Porter, the Toronto-based regional carrier with the raccoon logo, is in the enviable position of being a perfect complement to the country’s second-largest player, WestJet Airlines Ltd., which agreed to a friendly $3.5-billion buyout from private-equity firm Onex Corp. last Monday. The case for consolidation grew stronger on Thursday, when market leader Air Canada announced it’s in exclusive talks to acquire charter company Transat A.T. Inc. for $520-million.

These two takeovers are driven by WestJet and Air Canada’s shared goal of putting more business travellers in their planes. The acquisition of Transat and any potential deal involving Porter hold no joy for the rest of the flying public. Airline consolidation in a country that limits access for foreign carriers is going to mean less competition, in the form of fewer seat sales and higher ticket prices.

After announcing an offer for WestJet, Onex managing director Tawfiq Popatia said his company had no plans to stage what the private-equity types call a “roll up” strategy by moving quickly to snap up smaller rivals. And at Porter, spokesman Brad Cicero said the two recent deals “highlight general investment interest in the airline industry, but have no direct impact on Porter’s business. Porter is not considering a sale process.”

However, in finance circles, there is widespread expectation Onex’s long-term plan for transforming WestJet into a far more serious competitor to Air Canada will involve additional acquisitions.

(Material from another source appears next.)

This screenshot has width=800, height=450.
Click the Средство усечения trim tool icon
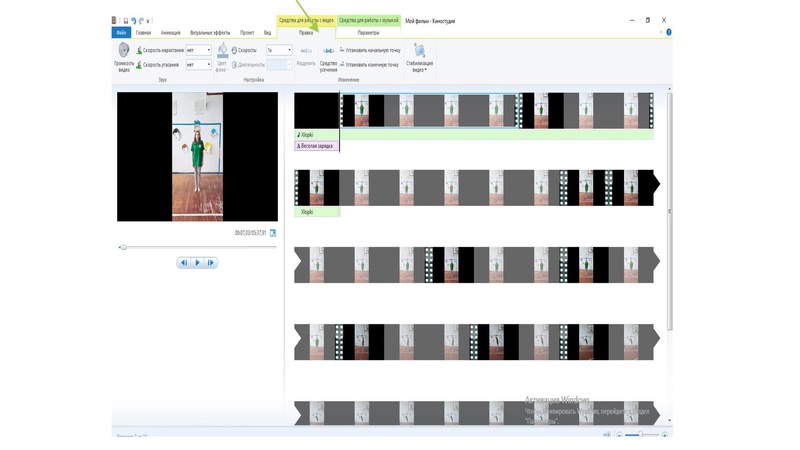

Calgary-based WestJet’s potential interest in Porter starts with the airline’s network across the eastern United States, Ontario, Quebec and the Atlantic provinces. These are high-volume destinations, and Canada’s financial centre is minutes away from Porter’s main hub at Billy Bishop Toronto City Airport. For business travellers, convenience counts.

Convenience is an issue when New York-bound passengers book a Porter flight. Their planes are routed through the airport in Newark, N.J., easily an hour from Manhattan. WestJet could shift those flights to its eight existing slots at a far more convenient airport, New York’s LaGuardia, which is currently getting a long-overdue renovation.

The logistics of a partnership between Porter and WestJet work well. The two carriers already fly the same plane – the 80-passenger, propeller-driven Bombardier Q400. And both airlines can claim a customer-friendly service culture.

It’s worth noting that Porter has been up for sale in the past. Its owners are founder Robert Deluce and his family – son Michael Deluce took the reins as CEO last month – along with private-equity investors Edgestone Capital Partners and the Ontario Municipal Employees Retirement System, or OMERS. The group attempted to take the company public in 2010, but pulled the offering when they couldn’t get the price they wanted, opting instead to sell the terminal in Toronto for an estimated $700-million.

Looking further ahead, Porter has long lobbied for permission to fly jets from Toronto’s island airport. To date, the federal government has nixed the idea. But if a new generation of quieter jets is allowed to take off and land at Billy Bishop – a move endorsed by Ontario Premier Doug Ford – it would dramatically increase Porter traffic through Toronto. That sort of game-changing shift is straight out of the private-equity playbook followed by investors such as Onex. An equally seismic shift would result from allowing foreign airlines greater access to the domestic market, or the opportunity to own a Canadian carrier.

The history of Canadian aviation is filled with airlines that soared for a time, only to hit turbulence and be sold to stronger rivals. That list includes Wardair, Pacific Western, Canadian Airlines and Air Ontario, which the Deluce family sold to Air Canada in 1986. The current round of consolidation is notable because it will see two deep-pocketed carriers with strong leaders – Air Canada under CEO Calin Rovinescu and founder Gerry Schwartz at Onex – vying to dominate the domestic skies. It’s a corporate battle that will captivate Bay Street and benefit the business flier, and leave the rest of us paying more to check our baggage.